Material shown section start
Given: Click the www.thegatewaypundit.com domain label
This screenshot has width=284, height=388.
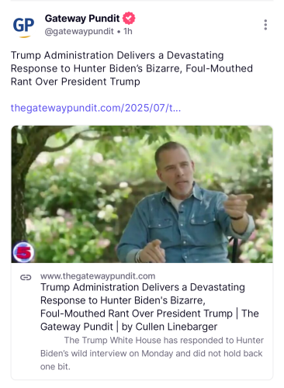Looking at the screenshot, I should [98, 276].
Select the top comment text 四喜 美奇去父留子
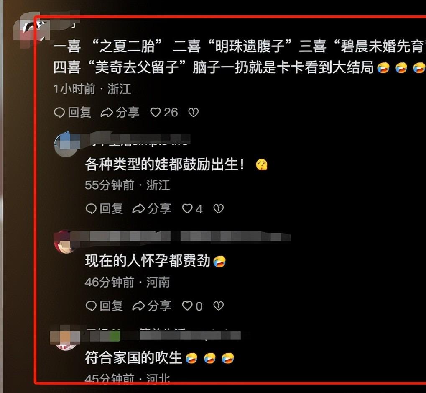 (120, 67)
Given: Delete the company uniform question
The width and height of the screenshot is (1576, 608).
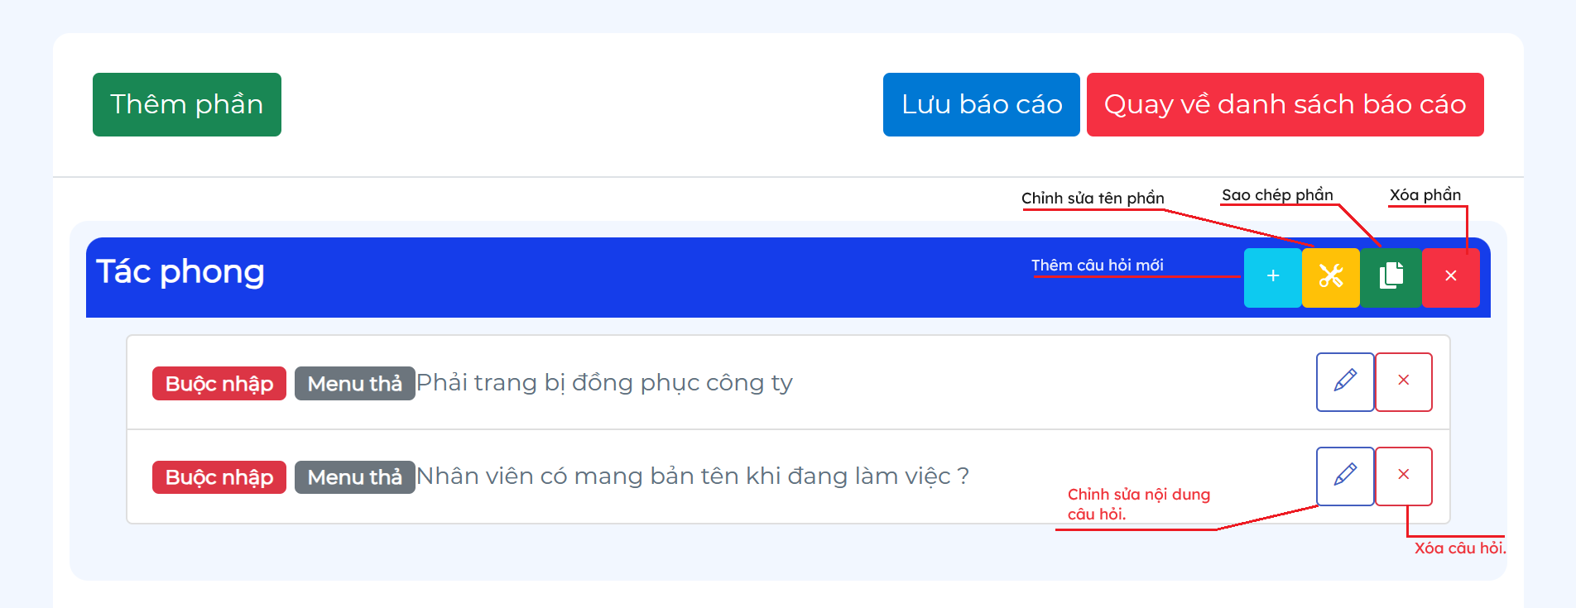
Material shown section end
What lines in the data above contain the word "Given"? Copy them all.

Given: Click the www.thegatewaypundit.com domain label
Given: Delete the company uniform question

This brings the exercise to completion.